A very destructive emotion that those around you and definitely those on the receiving end will ever forget. Few of us handle this emotion well. A sure-fire way of losing your job! If you feel this creeping up on you take positive steps and withdraw yourself from the situation and recognise when this is happening. Stopping early before becoming angry is a key management skill.
Sadly, we cannot chose those whom we work with – if we could we would have very different managers, team members and customers BUT we have to get on with those around us. Try to respect them and be the bigger person by practising the old virtues of courtesy and respect – it may be hard and often difficult, but it is the best way to work collaboratively and successfully. Sometimes be assertive to get your point across but be careful to exercise this skill with care, making sure that you still show courtesy and respect rather than steamrollering those around you!
If we are lucky things will go our way for more than half of the time but even the most successful people have experienced disappointment or unhappiness in their working lives, even severe disappointment after all the effort and passion that they have put into a particular project. Disappointment can severely limit your productivity and application to work tasks especially if the promotion that you were seeking did not come your way and went to someone else who you consider was a weaker candidate than you. Try to understand that things just cannot go your way all the time and that sometimes initial disappointment can grow into a different situation that actually better suits you and your style.
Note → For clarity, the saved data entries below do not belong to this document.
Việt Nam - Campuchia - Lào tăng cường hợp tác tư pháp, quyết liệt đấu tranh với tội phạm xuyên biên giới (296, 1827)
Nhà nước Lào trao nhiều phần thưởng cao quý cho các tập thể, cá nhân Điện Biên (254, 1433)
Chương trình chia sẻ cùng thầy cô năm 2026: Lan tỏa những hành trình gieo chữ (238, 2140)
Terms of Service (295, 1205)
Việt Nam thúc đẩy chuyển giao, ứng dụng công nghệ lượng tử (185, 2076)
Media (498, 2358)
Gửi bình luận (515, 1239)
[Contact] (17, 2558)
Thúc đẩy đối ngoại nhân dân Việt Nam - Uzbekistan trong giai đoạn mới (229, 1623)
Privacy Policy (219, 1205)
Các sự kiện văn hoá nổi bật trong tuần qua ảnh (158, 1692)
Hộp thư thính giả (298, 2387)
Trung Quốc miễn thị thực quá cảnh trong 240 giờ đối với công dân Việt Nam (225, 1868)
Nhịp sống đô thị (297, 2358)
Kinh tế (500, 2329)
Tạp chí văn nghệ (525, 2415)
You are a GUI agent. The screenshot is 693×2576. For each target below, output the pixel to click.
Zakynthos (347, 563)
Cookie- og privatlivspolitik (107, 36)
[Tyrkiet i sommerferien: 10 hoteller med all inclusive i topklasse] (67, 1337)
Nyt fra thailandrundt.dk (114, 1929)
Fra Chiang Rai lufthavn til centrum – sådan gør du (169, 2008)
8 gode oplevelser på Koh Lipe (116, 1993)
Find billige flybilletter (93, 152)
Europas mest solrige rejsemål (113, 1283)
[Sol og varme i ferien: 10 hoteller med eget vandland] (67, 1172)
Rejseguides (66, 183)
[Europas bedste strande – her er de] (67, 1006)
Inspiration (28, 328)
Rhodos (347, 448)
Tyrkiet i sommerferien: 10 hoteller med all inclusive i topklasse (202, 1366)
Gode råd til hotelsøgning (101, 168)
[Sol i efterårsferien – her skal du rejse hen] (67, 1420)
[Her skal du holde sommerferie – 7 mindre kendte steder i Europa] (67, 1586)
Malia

Being prepared to adjust your goal to a different path may take some soul-searching but often pays off in the medium to long term as does analysing, objectively, what is causing your disappointment in the first place. Always remember that colleagues like to work with colleagues who are upbeat and positive about what the future holds!
The most successful managers are those who learn to deal effectively and efficiently with a range of emotions that their careers throw up.